Olive is restless. Can’t sleep, can’t eat, spends all her time on the automatic exerciser.

Back to see Blacklick today. No good news about the deposit from him. Certainly no good news about the requirements from me. I did not get the idea my job is in jeopardy.

“Everybody has trouble with Hatword,” Blacklick admitted. “They sign contracts and then are amazed that the schedule creeps up on them. Agree to have something to you on a certain date, expecting you to breach first. Then, they are in the clear.”

“Meanwhile,” I threw in, “I’ve got those designers scheduled to start on August 15. I thought I would have two weeks to iron out any discrepancies in the requirements, but now I’m worried we won’t have any requirements at all.”

“At $400 per hour,” Blacklick reminded me. “I felt we were lucky to get that fancy design team at any price, and now we may have to pay them to stare at the ceiling.”

“Any advice?” I asked.

“Call that agent again and tell him we will pay nothing after the first twenty hours unless the requirements are in our hands by August 12.”

August 3, 2173

The grand exit was last night. All her clothes were packed when I finally got back to my house.

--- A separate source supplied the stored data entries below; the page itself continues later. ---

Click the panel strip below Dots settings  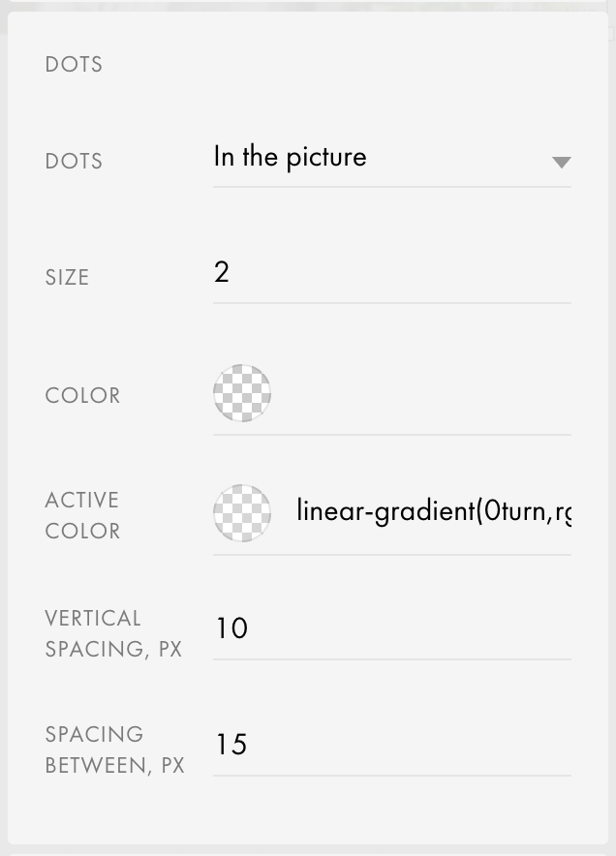tap(308, 851)
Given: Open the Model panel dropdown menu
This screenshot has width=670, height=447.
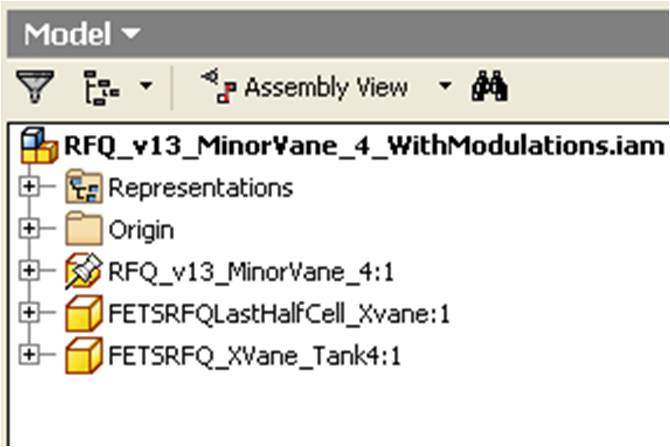Looking at the screenshot, I should coord(131,33).
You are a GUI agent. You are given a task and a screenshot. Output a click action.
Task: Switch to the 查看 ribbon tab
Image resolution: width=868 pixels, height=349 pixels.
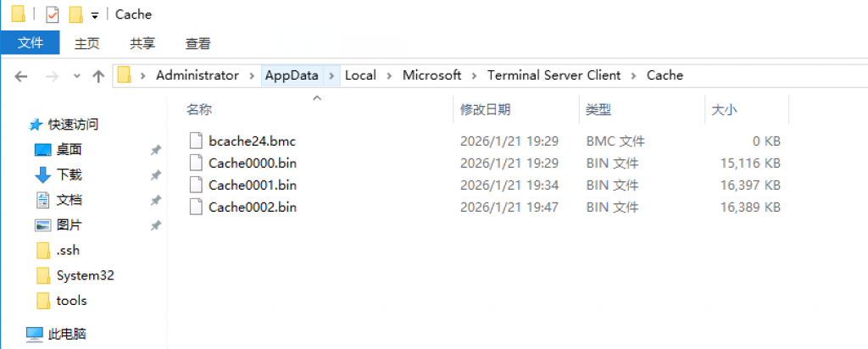coord(198,43)
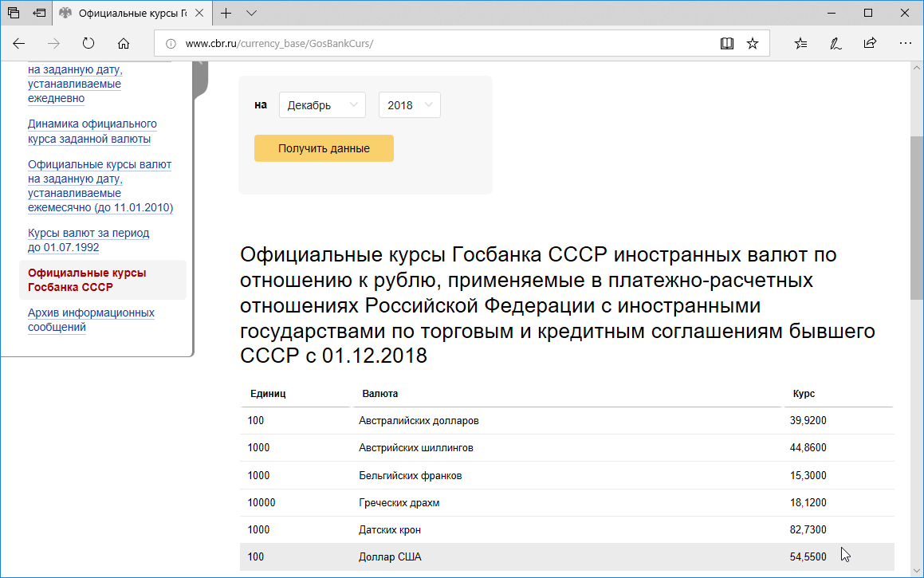Go back to the previous page

click(18, 43)
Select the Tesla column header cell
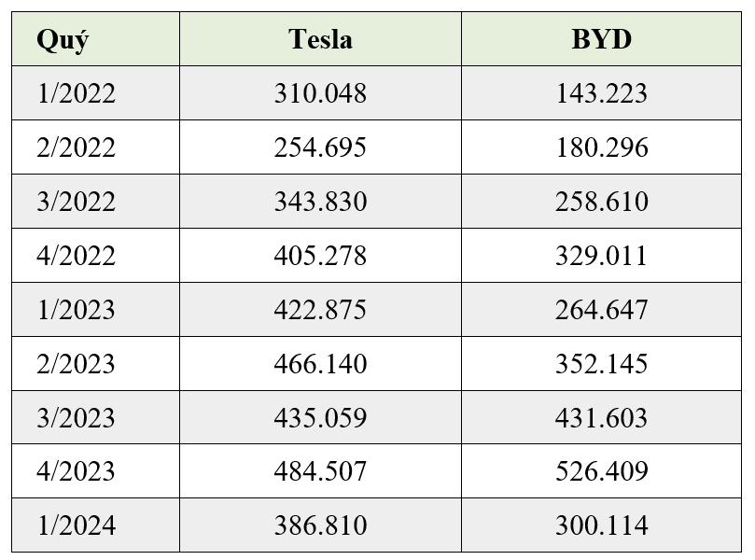This screenshot has height=560, width=755. click(x=320, y=39)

“Are you going someplace?” I asked.

“This is not working for me,” Olive said. “I need to take some time to think things over.”

“How much time?”

“It isn’t about how much,” she told me. “It’s hard to say when I will have my thoughts gathered.”

“A week?”

“Hardly a week,” she said, looking at me as if my presence in her life rated a very long, involved period of meditation to sort it all out.

“Where are you going?”

“To Carolyn’s. For awhile, anyway.”

“That headhunter?”

“We’ve become quite close,” Olive admitted. “She has a spare room.”

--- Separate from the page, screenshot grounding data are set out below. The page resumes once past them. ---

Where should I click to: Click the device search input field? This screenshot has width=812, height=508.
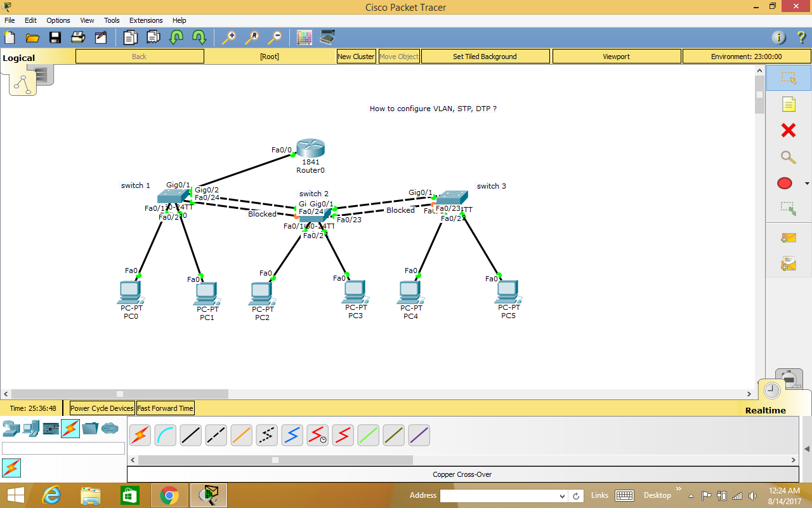tap(63, 448)
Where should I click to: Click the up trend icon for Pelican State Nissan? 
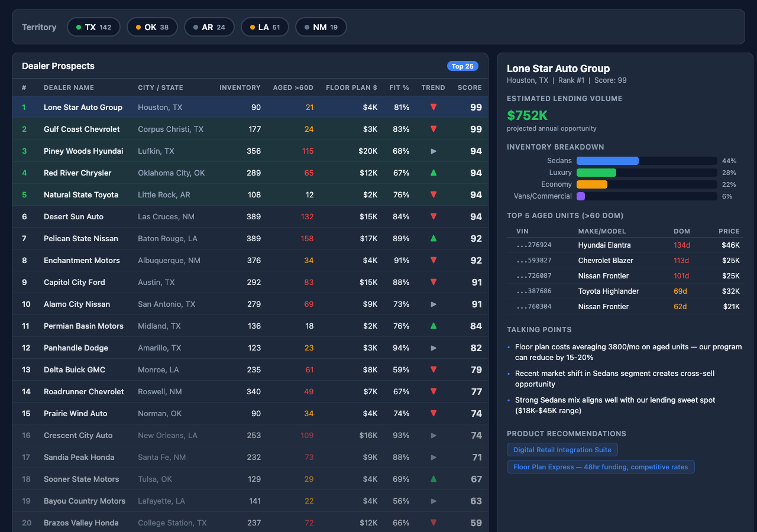pyautogui.click(x=434, y=239)
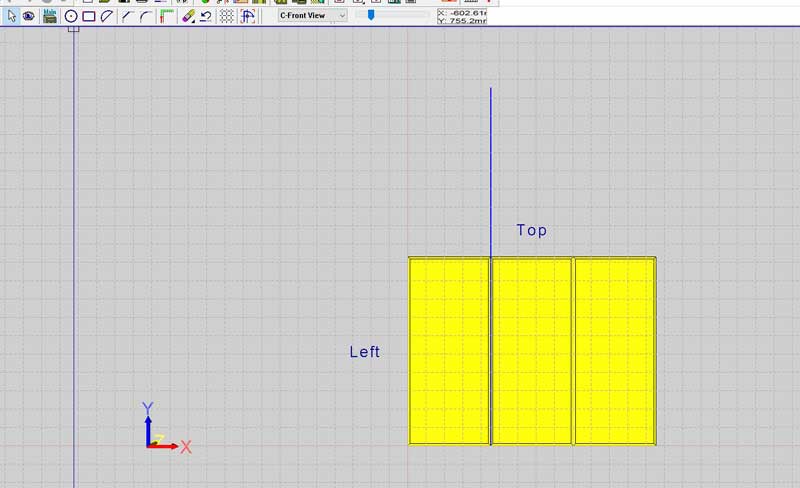800x488 pixels.
Task: Click the eye view icon
Action: coord(28,16)
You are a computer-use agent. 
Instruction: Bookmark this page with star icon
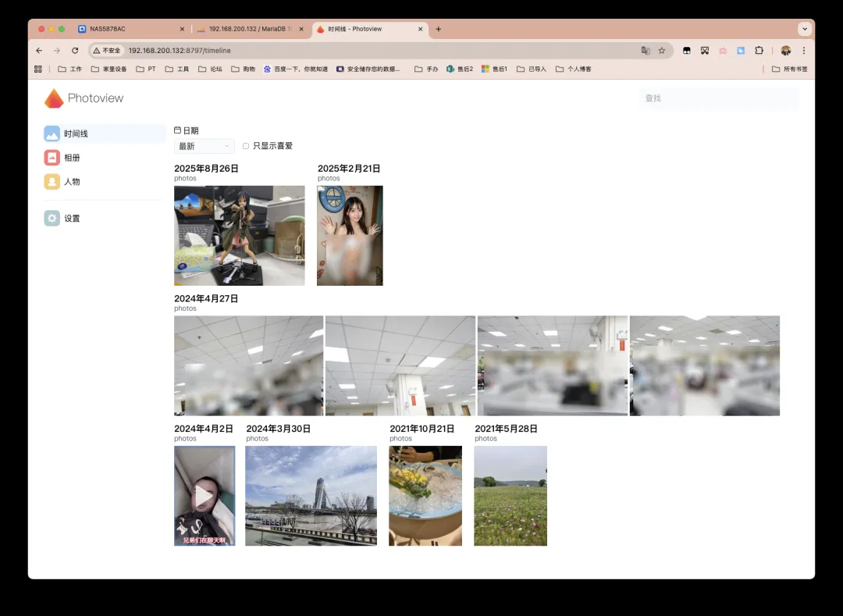coord(662,51)

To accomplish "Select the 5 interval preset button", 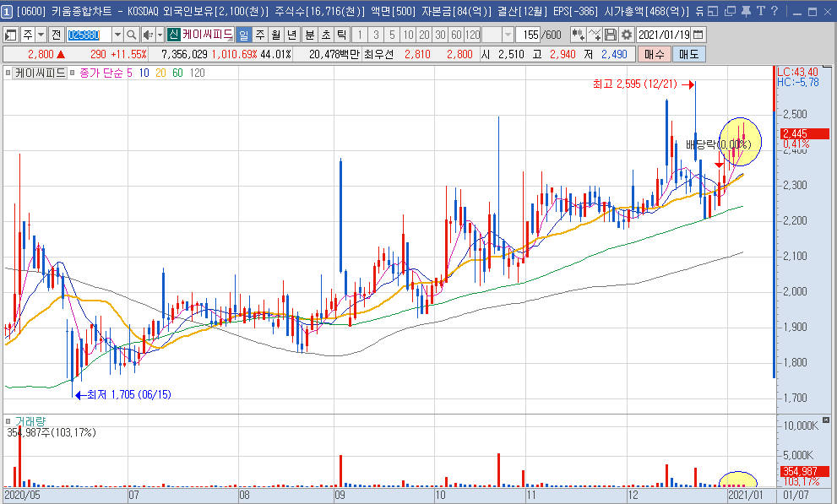I will [x=392, y=35].
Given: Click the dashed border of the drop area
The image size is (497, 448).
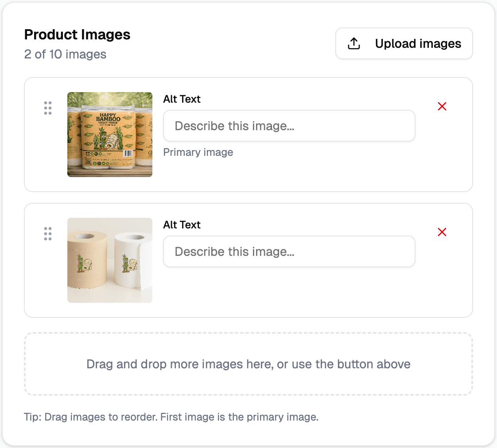Looking at the screenshot, I should coord(249,333).
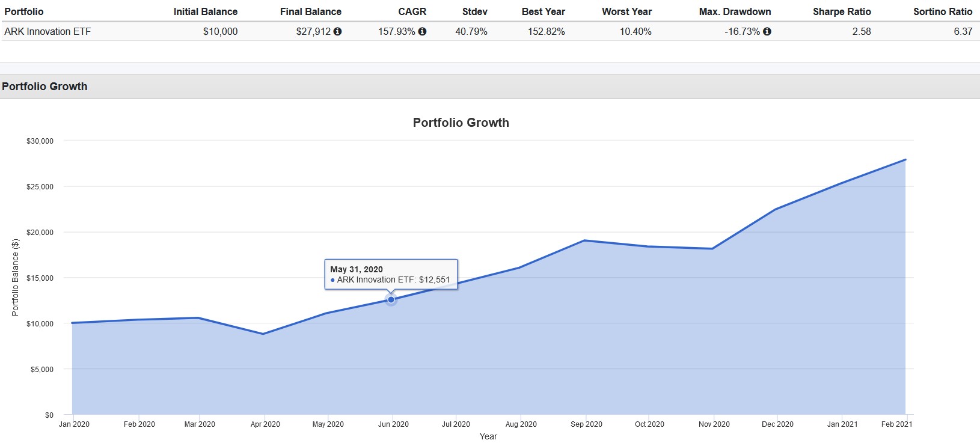
Task: Click the Initial Balance column header
Action: [205, 11]
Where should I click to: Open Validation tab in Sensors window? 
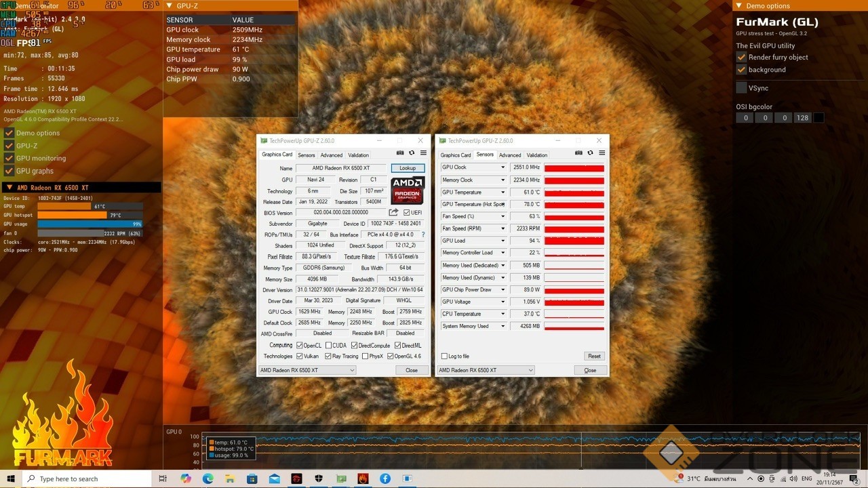pyautogui.click(x=536, y=155)
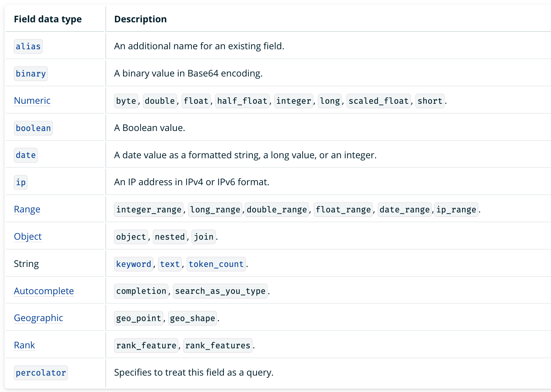551x392 pixels.
Task: Click the scaled_float code label
Action: [x=378, y=101]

“When will I see you? How can I contact you?”

“I’ll call you when I am ready to see people.”

I shook my head. I had wondered what to say when the moment finally came, and, unhappily, I had no words. I tried to look sad, forlorn, or disoriented. Poker is not my forte. After the discovery of the spotless medicine chest, I had found myself almost delirious with joy at the thought that Olive was leaving.

The house was strangely quiet after she left. I put my feet up on the coffee table and smoked a cigar.